- Information given -
** begin **

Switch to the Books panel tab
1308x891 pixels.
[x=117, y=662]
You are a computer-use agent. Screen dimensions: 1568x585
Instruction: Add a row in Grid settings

** end **

Copy out each line of the entries above that contains the string "Instruction".

Instruction: Add a row in Grid settings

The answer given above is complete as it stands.